**ACTIVITY 1:**
Answer these questions from the text on Cambarus monongalensis, one per line:
(a) Which family is the species placed in?
(b) Where were the first specimens collected?
(c) In what year was Cambarus fetzneri described as a separate species?
**ACTIVITY 2:**
Write out the passage of the crayfish text between "Species of crayfish" and "and morphological differences.", inclusive, substituting "highland" for "mountain".

**PROVIDED TEXT:**
=======

Scientific classification
- Kingdom: Animalia
- Phylum: Arthropoda
- Clade: Pancrustacea
- Class: Malacostraca
- Order: Decapoda
- Suborder: Pleocyemata
- Family: Cambaridae
- Genus: Cambarus
- Species: C. monongalensis
- Binomial name: Cambarus monongalensis Ortmann, 1905

= Cambarus monongalensis =

- Genus: Cambarus
- Species: monongalensis
- Authority: Ortmann, 1905 |
- Conservation status: LC

Species of crayfish

Cambarus monongalensis, the blue crayfish or Monongahela crayfish, is a species of burrowing crayfish native to Pennsylvania and West Virginia. It has also been found recently in Ohio. The common name refers to the Monongahela River, with the first specimens being collected from Edgewood Park, Allegheny County, Pennsylvania. It is included on the IUCN Red List as a species of Least Concern.

In 2019, a geographically distinct mountain population formerly assigned to C. monongalensis was described as the separate species Cambarus fetzneri on the basis of genetic and morphological differences.

It should not be confused with Procambarus alleni, also known as the blue crayfish, which is endemic to Florida and a popular aquarium crustacean.

=======

**INFORMATION PROVIDED:**
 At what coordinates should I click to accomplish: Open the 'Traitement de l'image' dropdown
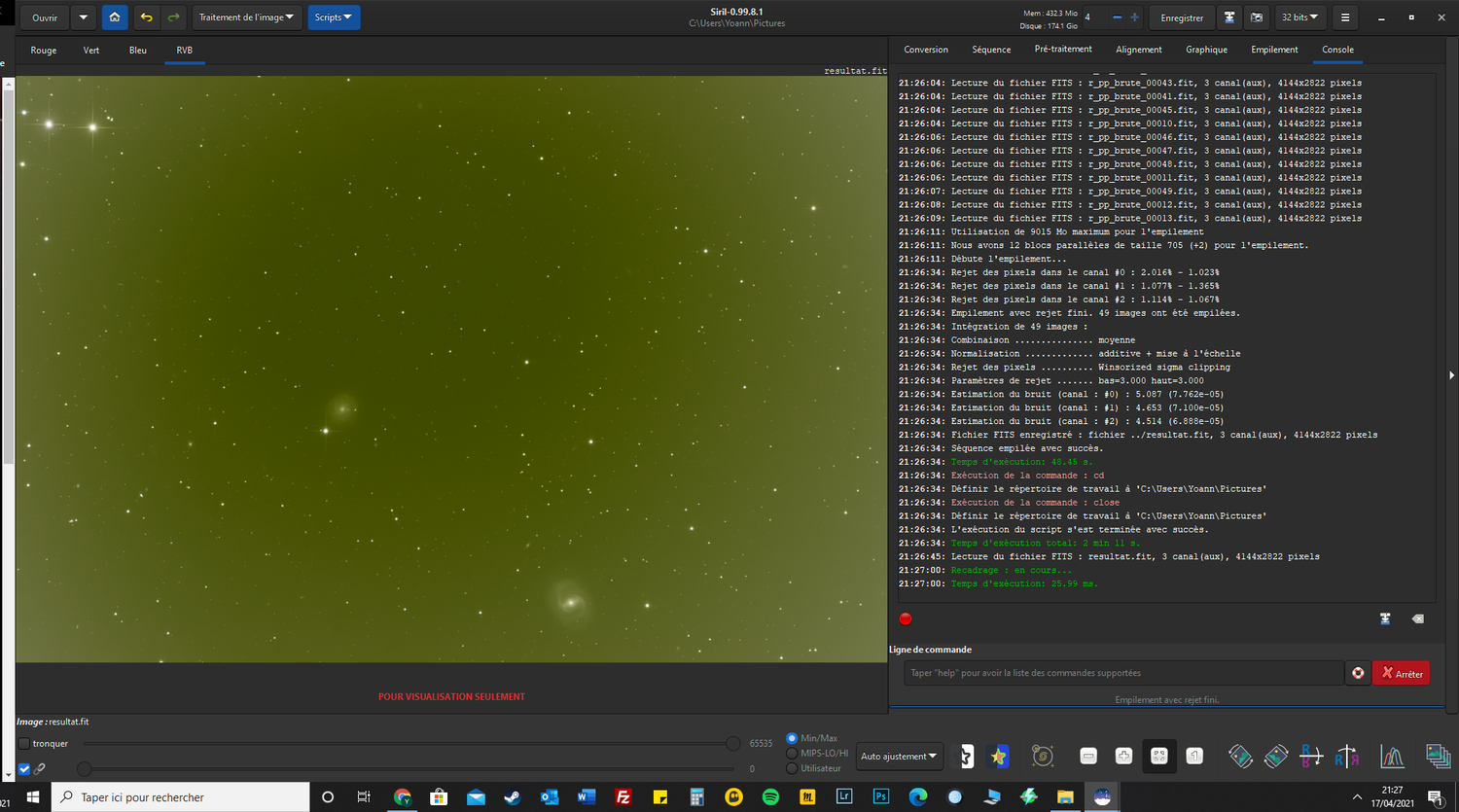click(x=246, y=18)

=======

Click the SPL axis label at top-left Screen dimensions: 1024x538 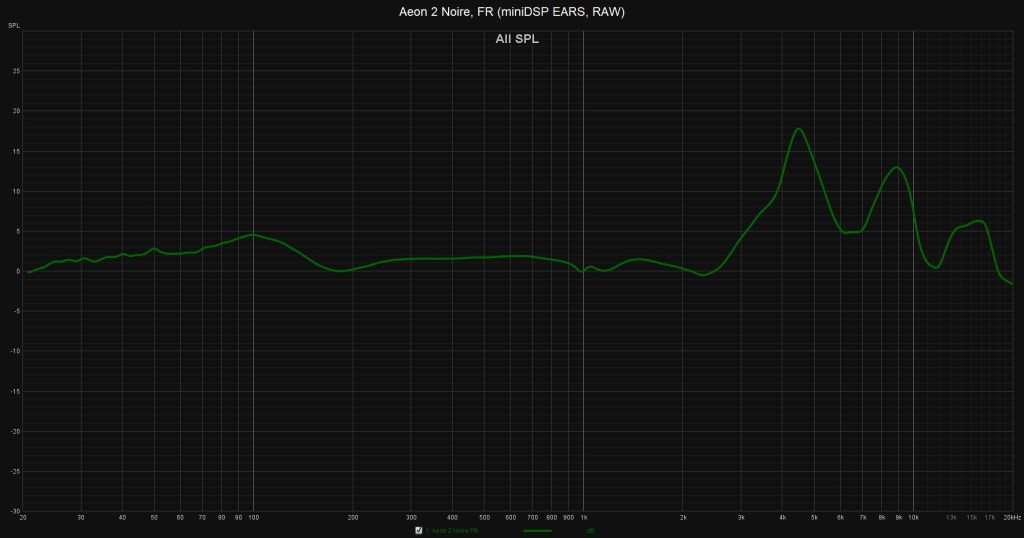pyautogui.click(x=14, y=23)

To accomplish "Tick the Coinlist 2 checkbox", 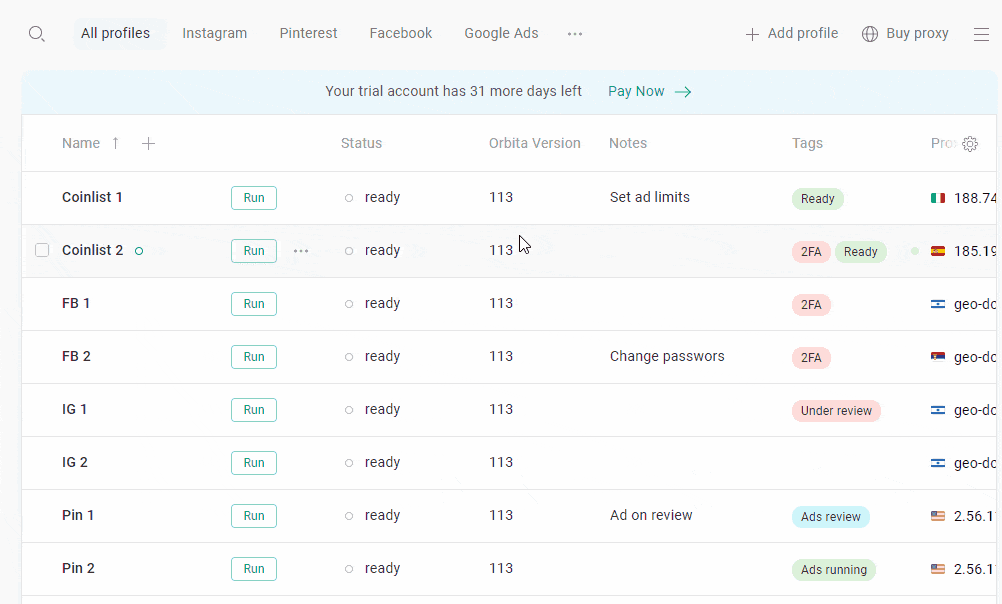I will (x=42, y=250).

=======

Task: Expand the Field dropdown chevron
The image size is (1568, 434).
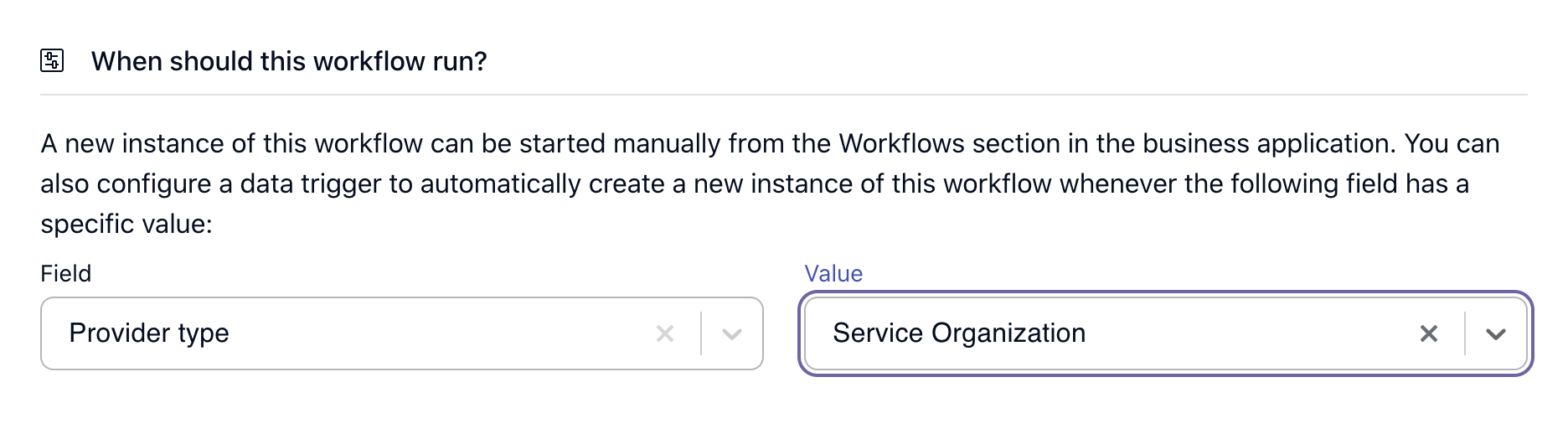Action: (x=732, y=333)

=======

**PROBLEM SOLUTION 1:**
(a) Cambaridae
(b) Edgewood Park, Allegheny County, Pennsylvania
(c) 2019

**PROBLEM SOLUTION 2:**
Species of crayfish

Cambarus monongalensis, the blue crayfish or Monongahela crayfish, is a species of burrowing crayfish native to Pennsylvania and West Virginia. It has also been found recently in Ohio. The common name refers to the Monongahela River, with the first specimens being collected from Edgewood Park, Allegheny County, Pennsylvania. It is included on the IUCN Red List as a species of Least Concern.

In 2019, a geographically distinct highland population formerly assigned to C. monongalensis was described as the separate species Cambarus fetzneri on the basis of genetic and morphological differences.